Cars Bearing Excursionists Strike a Freight Head-on Two Miles West of Friendship –Engineer Blamed.

            Friendship, Sept. 23. – An excursion train on the Pittsburgh, Shawmut & Northern, collided with a coal train at Nile, two miles west of this town last night, killing two passengers instantly and injuring a score of others.  Several of those now in a hospital at Friendship it is believed will die.

            The dead were:

            W.A. HARRIS,  of Fillmore.

            MISS GRACE MARSH, of Portville.

                        Fatally Hurt.

            Probably fatally hurt:

            W. H. Johnson, of Olean, engineer of the passenger train, will die.

            Mrs. E. J. Scott, of Bolivar, terribly crushed, will die.

            Mrs. Ida Costell, of Portville, condition critical.

            Among the injured whose condition is not considered serious were:  Guy Woodard, of Richburg; Mr. and Mrs. J. Brown, Richburg; William Burdette, Portville; John Ingals, Olean; Mr. and Mrs. John Williams and son, Olean; Mrs. G. H. Andrews, Olean; Treman Hall, Portville; Mrs. G. H. Michael –Olean; Robert Laflin, brakeman, Olean; William Rowe, Portville; Jeremiah Wells, Angelica; Miss Agnes Jordan, Friendship; Menzo Jordan, Friendship.

Cause of Wreck.

            The cause of the wreck, it is said, was the failure on the part of Engineer Johnson of the passenger train to correctly interpret his orders.
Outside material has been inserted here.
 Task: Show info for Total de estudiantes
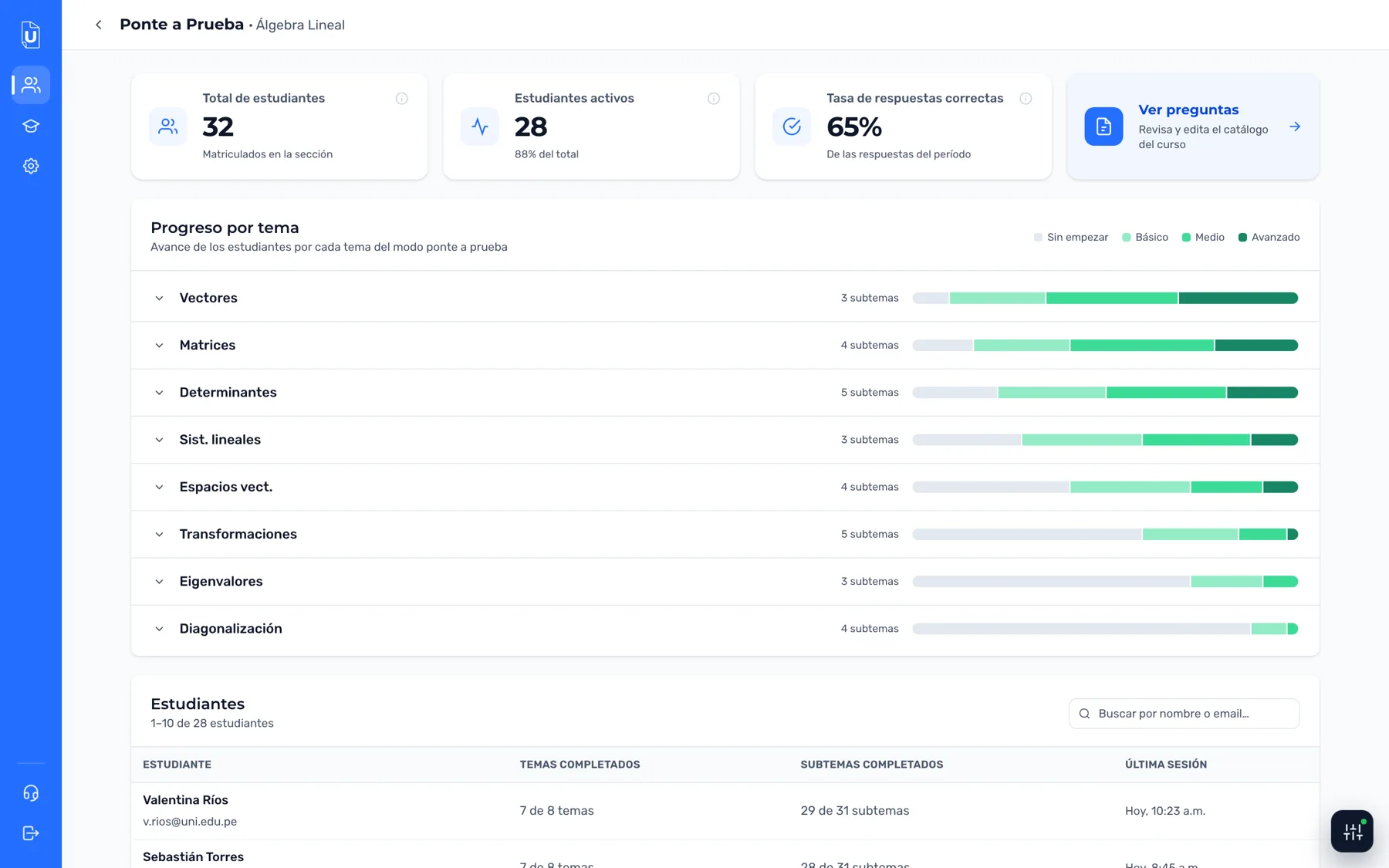pos(401,99)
            He had received instructions to pass a freight train at Friendship, and as he pulled into Friendship yards – saw a long string of freight cars standing on a siding.  He assumed, it is said, that the freight cars made up the train he had orders to meet, and he shot his excursion train around the long curve just east of Nile.

            In the last bend of the curve the excursion train met the heavy coal train, head on.

            The excursion train was running at the rate of about 45 miles an hour when the collision occurred.  The combination baggage and smoking car and the locomotive were shattered and all but one of the four day coaches were derailed and overturned.

To Investigate Wreck.

            From the overturned cars, scores of passengers, uninjured, crawled out into the darkness and began the work of rescuing those imprisoned in the wrecked cars.  As fast as the injured were taken out they were placed on the embankment alongside the track and finally when a relief train arrived from Friendship they were hurried back to this place and sent to the hospital.

            Many of the injured were taken to farm houses, and there they still remain. 

At the Friendship hospital this morning it was said that several of the seriously injured are in a critical condition and might not live through the day.

            An investigation of the wreck it is said will be made by the civil service commission.